-- Start of Quoted text --
Knowles and the district have been researching what is going on across the country, the state and as well as our neighbors in both Parachute and the Roaring Fork Valley for ideas in the designing the phase 2.

“We still have to be extremely sensitive to the wide variety of needs that our families have, and the struggles that are very real to be working from home, providing child care, making sure the kids are accessing their education, competition for bandwidth, or some other adverse life experience some of our kids may be having right now,” Knowles said.

The plan is to continue to focus on the quality of work, not the quantity of work, and the district resolved that remote learning should not have an adverse impact on student grades.

With phase 2 Knowles said they would continue to focus on the instructional model of the teaching and learning cycle. Traditional grading practice would still be suspended, and no set number of assignments will be given.

For Coal Ridge and Rifle high school principals Jackie Davis and John Arledge the worry is whether students will participate in distance learning if they are not being graded for the work.

“We cannot just go with third quarter grades, we have to do something in order to show proficiency for these kiddos moving on to either college or the next three years. If we don’t do something we are going to be messing up the kiddos’ credits,” Davis said.

Both schools are showing a high percentage of students that are enrolled on Google Classroom but are having a hard time gaging participation.

“Most of our kids like Coal Ridge are engaged in some capacity, the problem at this point, finding out what engagement is. They could be just hooking on to Google Classroom and then doing nothing,” Arledge said.

One of the biggest issues the school is running into is that high school students say there is no reason to do the work if it is not being graded.

Both Davis and Arledge are seeing engagement with seniors, but juniors or younger are not interested if they are not receiving credit.

“At this point what is important to understand is that we have them hooked. I think at the high school level if we do not act within the next week we are going to lose the vast majority of our kids,” Arledge said.

GRADUATION ALTERNATIVE

Another hot topic Tuesday night was graduation plans and what each school plans to do as the original scheduled dates for both Coal Ridge and Rifle high schools are a month away.
-- End of Quoted text --
-- Start of Data listing --
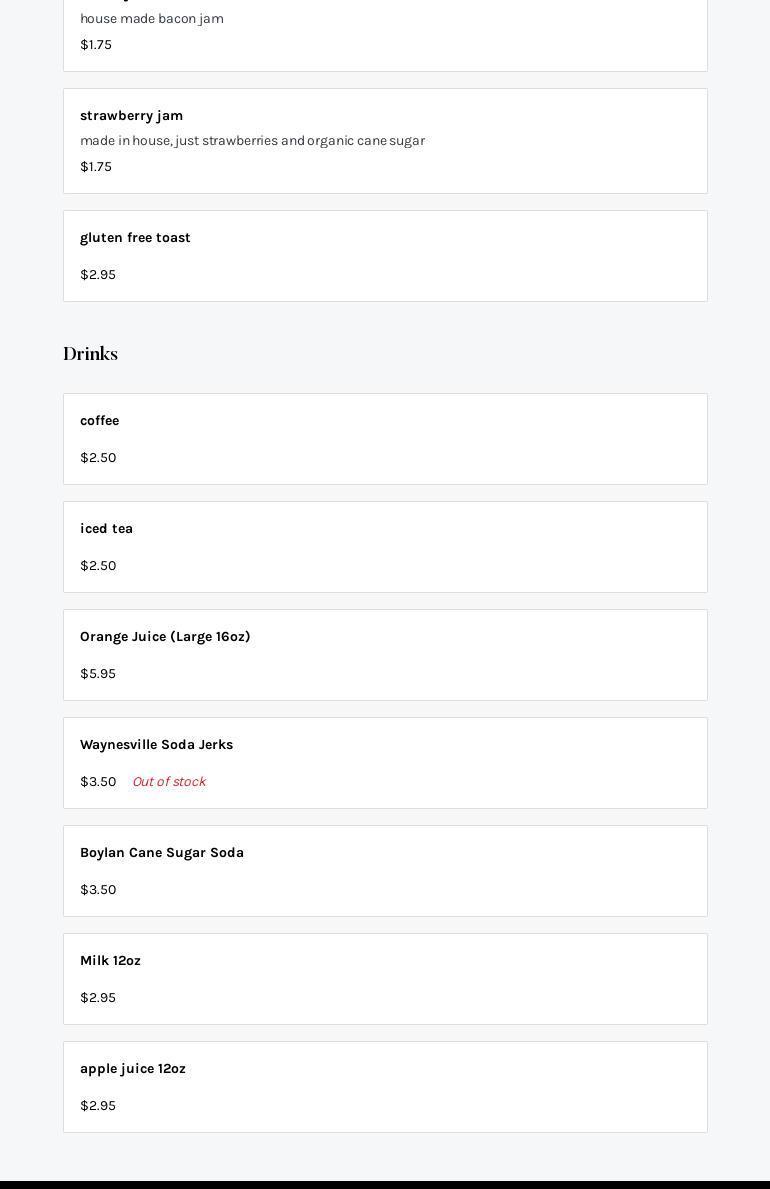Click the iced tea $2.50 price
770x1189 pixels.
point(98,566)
-- End of Data listing --
-- Start of Data listing --
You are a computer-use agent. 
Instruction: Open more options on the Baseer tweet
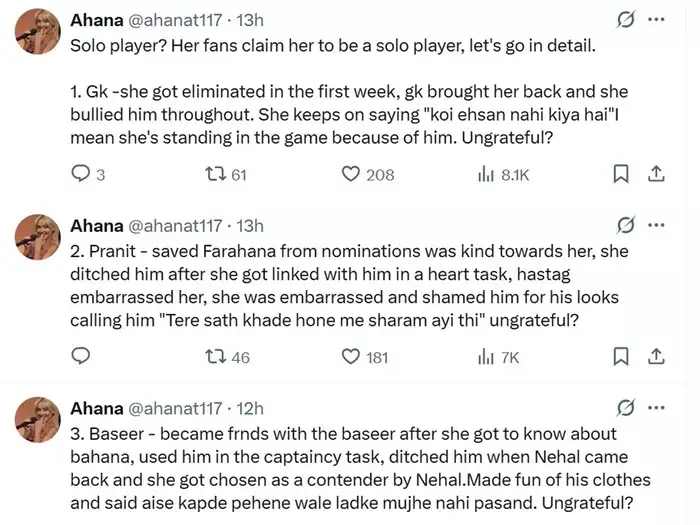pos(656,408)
-- End of Data listing --
-- Start of Data listing --
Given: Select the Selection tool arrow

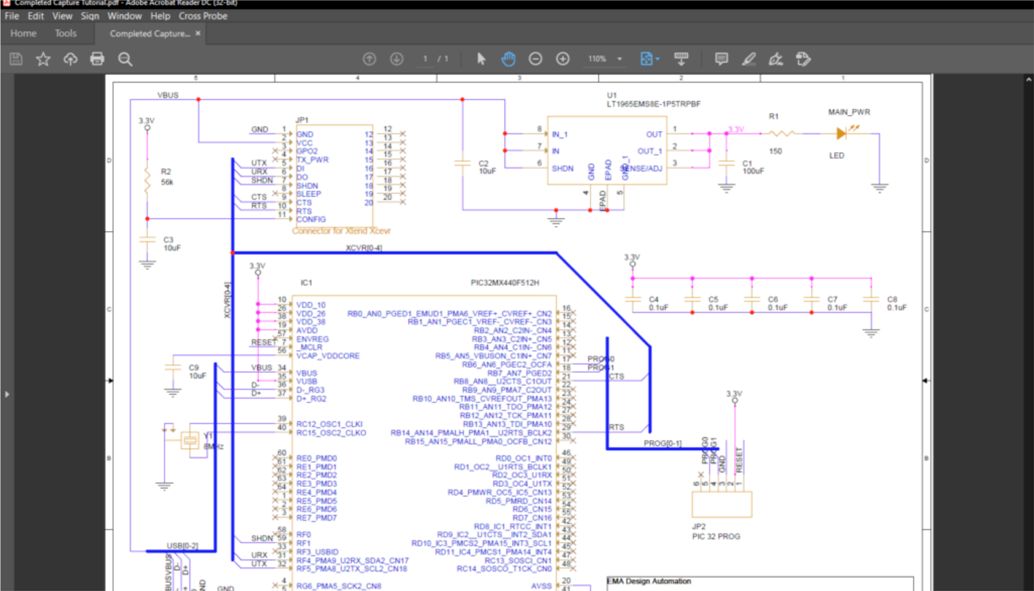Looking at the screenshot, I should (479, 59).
-- End of Data listing --
# [Task objective]
In the text about the district's phase 2 remote learning plan, list every struggle that Knowles names in the quotation about families' needs.

# [Answer to this task]
- Working from home
- Providing child care
- Making sure the kids are accessing their education
- Competition for bandwidth
- Some other adverse life experience some of the kids may be having right now